With each stroke of the trowel, we move further and further back from A.D. 79. At the same time, we are moving forward from the mid-sixteenth century. As archaeologists working in Pompeii, we are part of a long history and tradition of digging this ancient city. The archaeological site was first discovered in 1549, when an Italian named Domenico Fontana dug a water channel through Pompeii, but the dead city was left entombed. Within a century, the age of royal treasure hunting and piracy swept through the ancient city. In 1748, King Charles III of Spain commissioned his engineer to decorate the royal court with antiquities. Workmen carted out acres of lapilli, and finally the streets, the frescoes, the mosaics, and even the skeletons of a once-vibrant city were picked open. Parts of ancient Pompeii--buried, protected, and preserved for nearly 17 centuries--had finally been cleared. In this first rush for Pompeian booty, VI,1 was cleared, but not recorded.
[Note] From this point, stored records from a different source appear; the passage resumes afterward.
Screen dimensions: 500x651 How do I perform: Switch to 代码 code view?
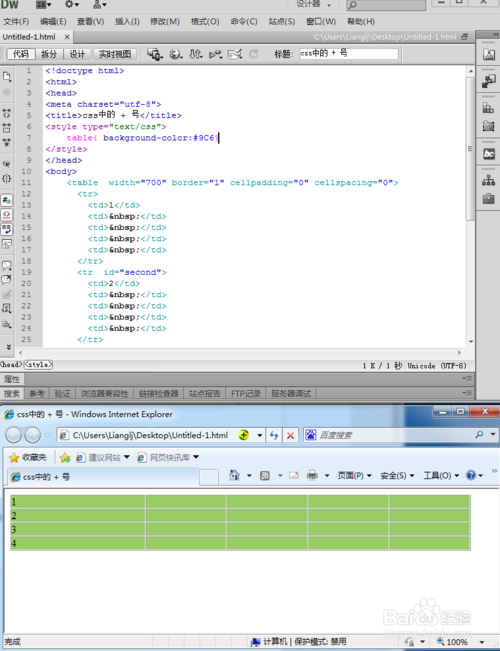(21, 54)
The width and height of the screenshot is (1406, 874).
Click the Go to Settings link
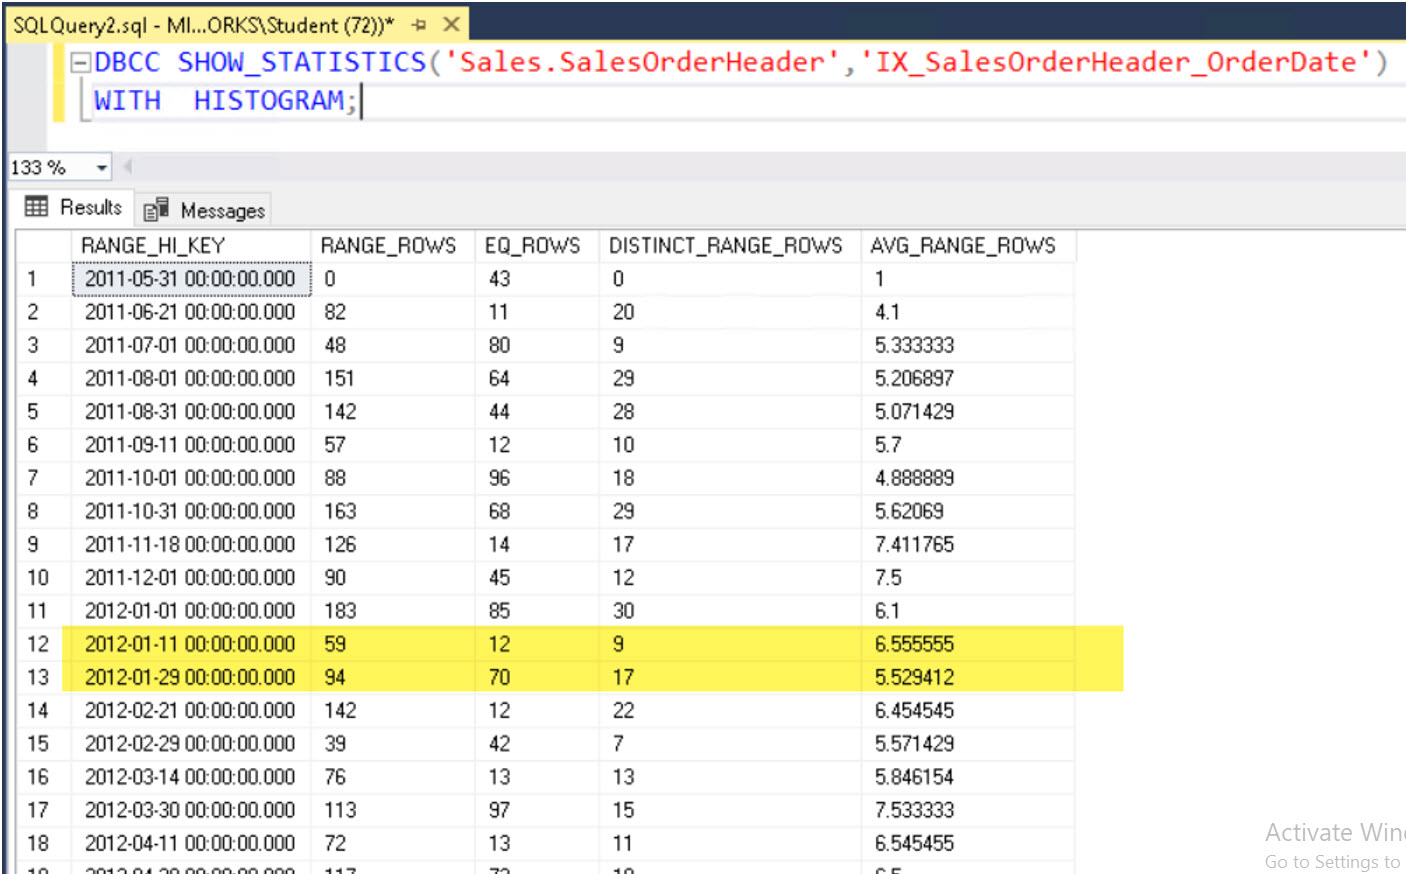[x=1331, y=862]
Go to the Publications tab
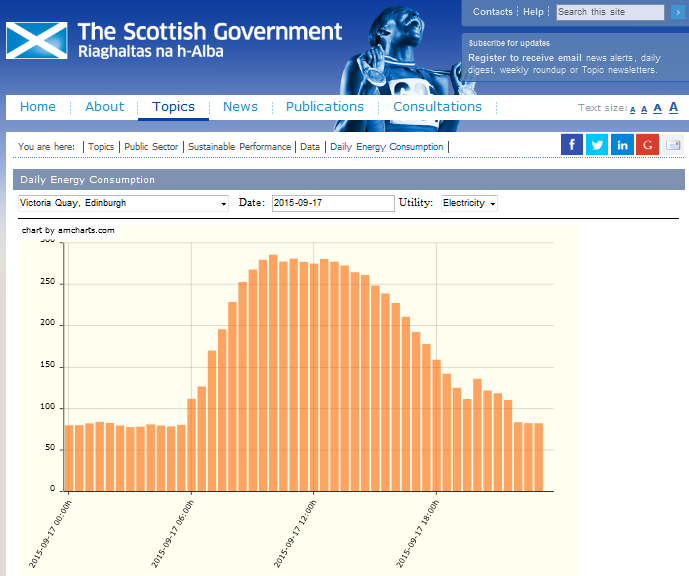The width and height of the screenshot is (689, 576). 325,107
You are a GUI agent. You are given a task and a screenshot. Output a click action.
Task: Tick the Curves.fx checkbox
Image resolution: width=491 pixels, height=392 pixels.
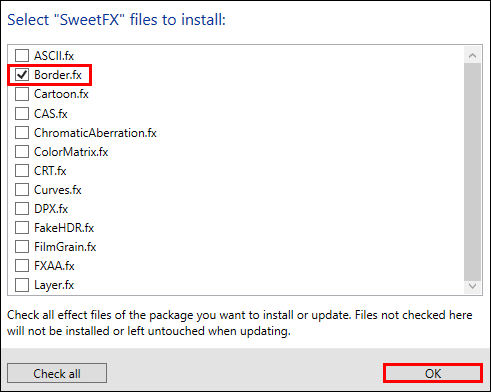22,190
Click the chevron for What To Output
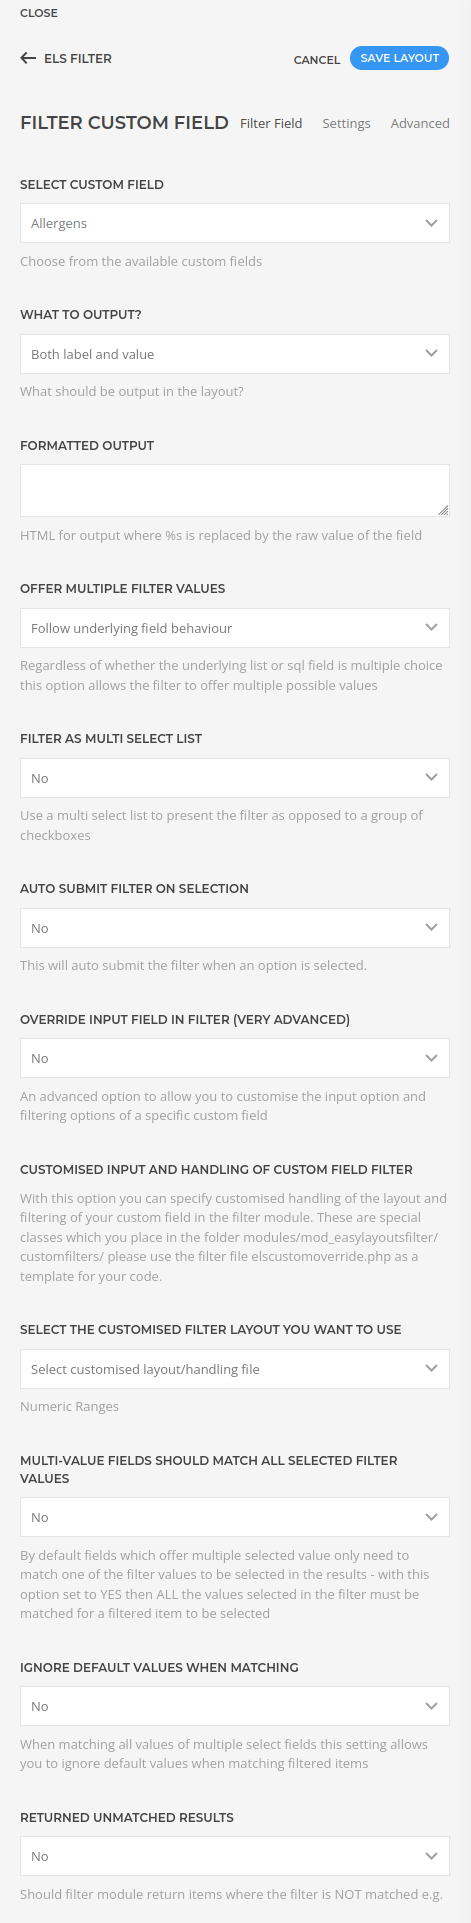This screenshot has height=1923, width=471. tap(431, 354)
The initial workmen have left us only a few sketchy plans and notes, while the insula was ransacked of its contents.

From the late eighteenth century, Pompeii opened its doors to wealthy and educated visitors. The principal entrance was the Herculaneum Gate, making VI,1 the first stop along the grand tour. Artists and scholars flocked to the city. Their watercolors and journals documented the splendors of the insula shortly after their exhumation.

Yet visitors' fascination with VI,1 was short-lived. Tourists, scholars, artists, and investors quickly shifted their interests towards the dramatic clearances occurring elsewhere in the city. VI,1 had been disinterred from its protective grave of lapilli, but now it was abandoned to the ravages of the elements.

In 1926, the young and dynamic Amedeo Maiuri, recently installed as the chief archaeologist of Pompeii, returned to the abandoned insula. Here he pioneered a new age in Pompeian archaeology: excavations below the destruction level. His approach was fresh, his question was innovative: what was this area like well before the eruption of A.D. 79? Archaeology and public interest in this part of the ancient city was immediately resuscitated. Maiuri's policy of wise-destruction--sacrificing some of the destruction level to look at earlier phases of the city--triumphed throughout the scholarly world.

The brilliance of his legacy is proven in the fact that we are asking the very same question today. To follow in Maiuri's footsteps is a privilege, especially given the advances in the archaeological sciences we now enjoy. Though our tools today--the trowels, shovels, buckets, and brushes--are nearly identical to Maiuri's, many advances have been made in archaeological method and methodology over the course of the past 70+ years. We are now able to reexamine Maiuri's revolutionary work.